Abstract
Throughout our work on the purification of cholecystokinin, we have not infrequently observed that certain preparations on their first injection into some dogs under barbital anesthesia cause marked contraction of the gall-bladder, followed by a slow fall in blood pressure (30-60 mm. Hg.) with a gradual return to normal, and a stimulation of respiration (which does not always occur) that appears soon after the blood pressure begins to fall. (The contraction of the gall-bladder persists from 10 to 20 minutes after the blood pressure and respiration have returned to normal. A second injection of the same material some 10 or 20 minutes later causes the gall-bladder to contract, but has no effect on the blood pressure and respiration. Apparently some rapid compensatory change or readjustment has occurred in the animal.
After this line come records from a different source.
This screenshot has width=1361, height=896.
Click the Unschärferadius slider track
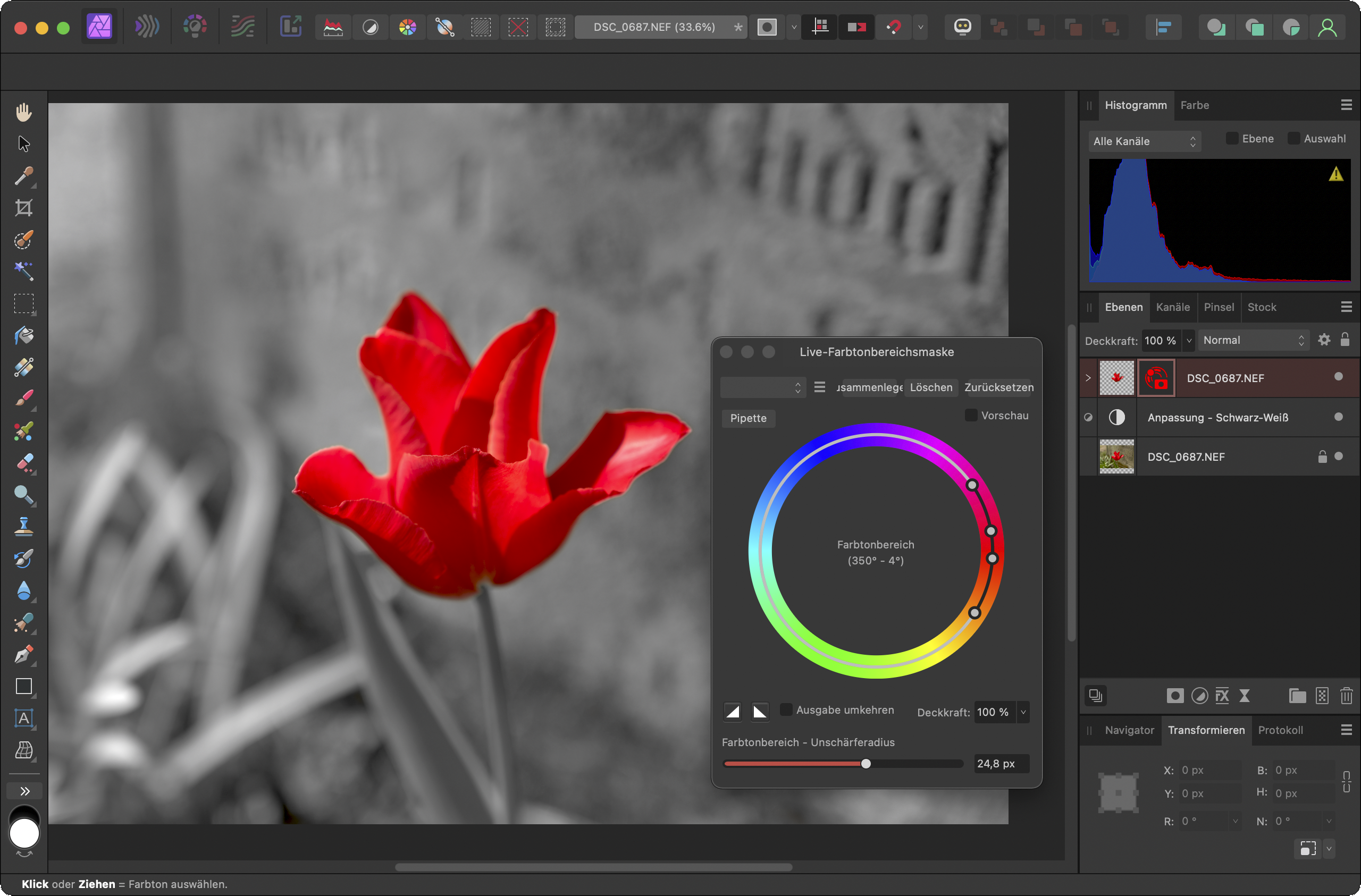pos(843,764)
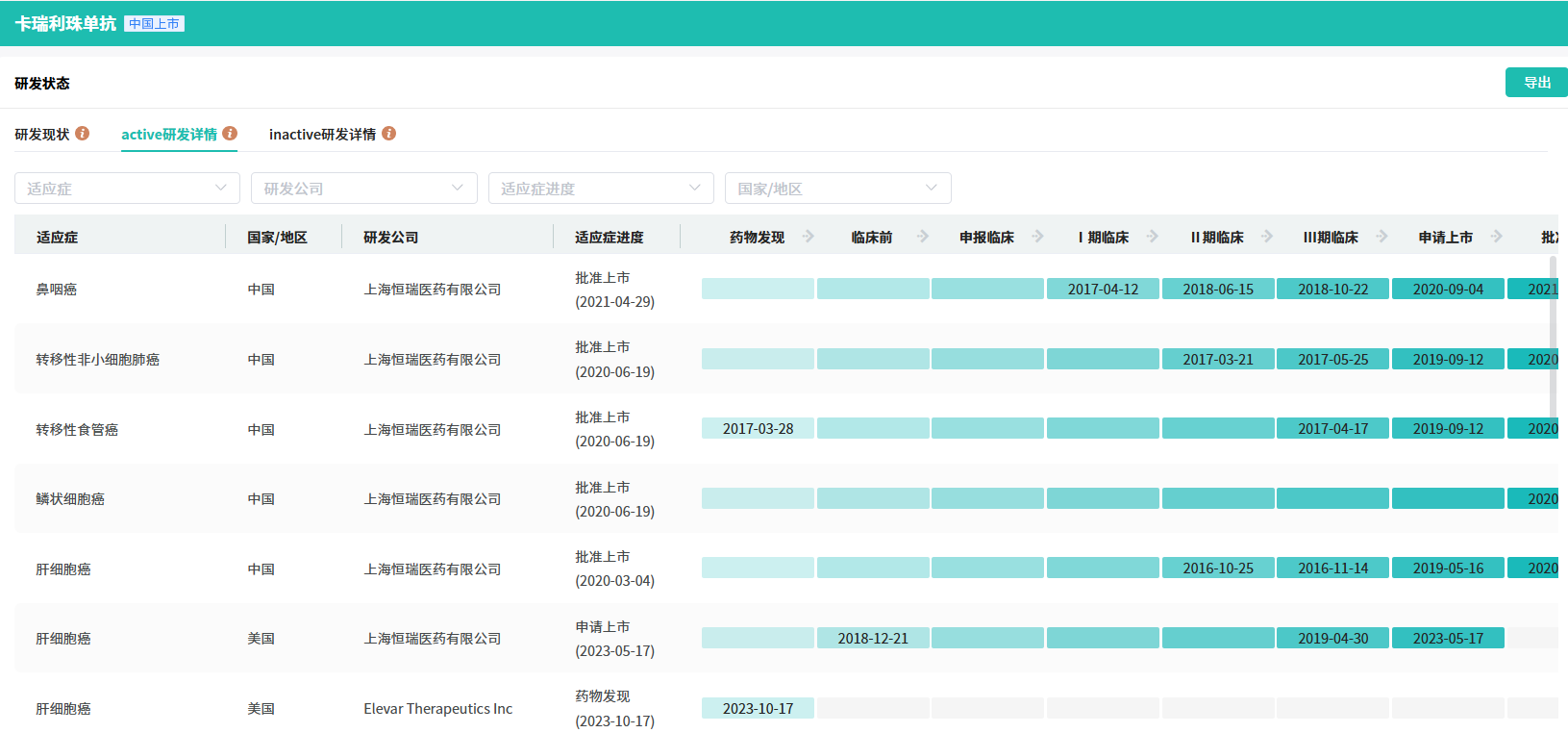Click 2018-12-21 临床前 bar for 肝细胞癌 美国
Viewport: 1568px width, 733px height.
click(872, 638)
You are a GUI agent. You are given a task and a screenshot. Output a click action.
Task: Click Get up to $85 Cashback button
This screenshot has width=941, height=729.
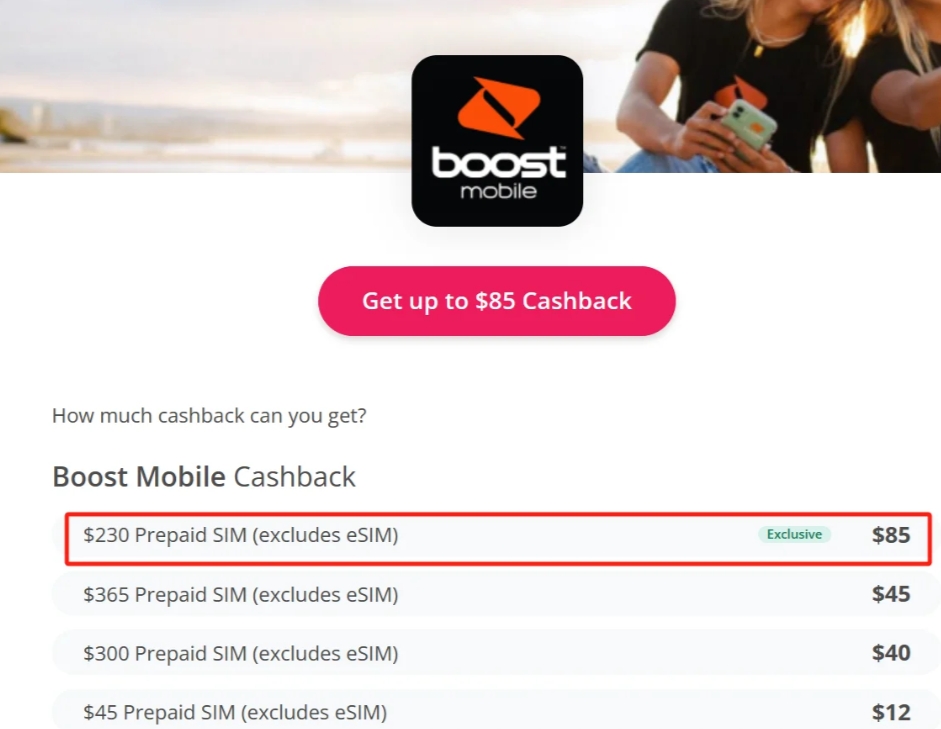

Two possible explanations of this phenomenon have occurred to us: one, that a rapid and violent contraction of the gall-bladder stimulates vagus endings and leads to the change in blood pressure and respiration; the other, that there is some toxic element in the preparation to which the dog rapidly immunizes or adjusts itself. This latter possibility seems reasonable since our records show that we have only observed this phenomenon when the cholecystokinin was prepared from hog's intestines, and it has not occurred when dog's intestines were used. The dog's intestines used are very fresh, but we have to wait some 15 or 20 minutes after the death of the hog before we can get the intestine. Our hog material has never been as pure as our dog material.